If you think your income has upside potential, then it is good to stretch, since your costs are fixed so the percentage of income paid for your house decreases. But not stretch to near the breaking point, of course.

That’s us! Well, we paid substantially less than $1.83 million, but for a relatively ordinary house in a relatively ordinary suburb, we owe way more than we can afford. We pretty much took out the maximum mortgage we could qualify for.

On the other hand, what we pay in the mortgage every month is less than our old rent on a two-bedroom apartment. Factor in the property taxes, and it’s a couple hundred dollars more per month for a much better quality of life, + equity instead of nothing at all.

I bought my house at the bottom of the market when all of the mortgage companies were really cranking down on their limits. I applied for the amount that I needed and was approved with no issues. During a finalizing paperwork conversation, I asked my mortgage guy what I would’ve been approved for and the number he said was about 2.5x what I requested. I told him that he had NO BUSINESS loaning me that kind of money, I had a horse habit." His response was “we don’t factor in anything but income, debt and credit history.” All I could think was that with my salary, I should’ve had a MUCH larger down payment if I could afford that much larger payment. The money was clearly going somewhere else…

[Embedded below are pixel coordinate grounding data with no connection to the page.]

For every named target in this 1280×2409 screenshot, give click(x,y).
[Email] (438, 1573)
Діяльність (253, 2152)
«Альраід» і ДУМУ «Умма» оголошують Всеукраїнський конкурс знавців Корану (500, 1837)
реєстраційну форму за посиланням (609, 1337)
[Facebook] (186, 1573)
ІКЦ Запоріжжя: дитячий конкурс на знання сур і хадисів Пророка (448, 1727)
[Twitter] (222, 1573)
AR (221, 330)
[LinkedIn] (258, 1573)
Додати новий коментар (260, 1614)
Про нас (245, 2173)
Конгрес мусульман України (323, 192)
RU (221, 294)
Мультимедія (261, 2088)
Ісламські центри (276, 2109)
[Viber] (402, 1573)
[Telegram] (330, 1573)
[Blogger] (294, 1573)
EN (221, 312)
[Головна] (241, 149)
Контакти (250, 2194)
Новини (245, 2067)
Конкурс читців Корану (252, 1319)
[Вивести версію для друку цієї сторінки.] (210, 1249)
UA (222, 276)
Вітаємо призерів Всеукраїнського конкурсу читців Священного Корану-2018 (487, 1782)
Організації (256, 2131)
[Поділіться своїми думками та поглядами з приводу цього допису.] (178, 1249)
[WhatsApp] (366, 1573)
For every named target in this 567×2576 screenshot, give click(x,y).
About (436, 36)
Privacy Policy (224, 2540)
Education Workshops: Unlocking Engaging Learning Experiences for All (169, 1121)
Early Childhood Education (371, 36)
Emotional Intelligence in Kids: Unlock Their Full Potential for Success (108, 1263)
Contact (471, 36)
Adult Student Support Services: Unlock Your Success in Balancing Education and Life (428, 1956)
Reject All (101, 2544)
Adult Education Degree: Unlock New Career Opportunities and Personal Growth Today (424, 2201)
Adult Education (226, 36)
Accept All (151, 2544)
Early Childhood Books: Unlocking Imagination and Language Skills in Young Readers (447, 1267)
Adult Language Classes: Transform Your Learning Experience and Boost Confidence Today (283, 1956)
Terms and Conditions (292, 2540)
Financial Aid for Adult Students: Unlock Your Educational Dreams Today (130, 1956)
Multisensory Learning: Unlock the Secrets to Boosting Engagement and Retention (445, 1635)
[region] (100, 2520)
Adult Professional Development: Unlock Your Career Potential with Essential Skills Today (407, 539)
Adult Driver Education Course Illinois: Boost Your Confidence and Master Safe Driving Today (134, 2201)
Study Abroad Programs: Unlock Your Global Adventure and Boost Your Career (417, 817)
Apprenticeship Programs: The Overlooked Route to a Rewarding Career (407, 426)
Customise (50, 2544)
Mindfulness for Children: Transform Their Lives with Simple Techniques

Can I commend you on your courage at speaking so casually about your heroin addiction?

Oh, you mean the original kind of horse.

Ha!

Yes, the four legged animal that can kill you. Not the opioid that can kill you
Sent from my iPhone using Tapatalk

If you can figure out how to switch addictions from the first to the second, you might save money.

Regards,
Shodan

Couldn’t you have just bought your current house, then sold and moved up into a nicer/larger house once you had the income to afford that larger house? Why stay 29 years in one place if you don’t like it and can afford better?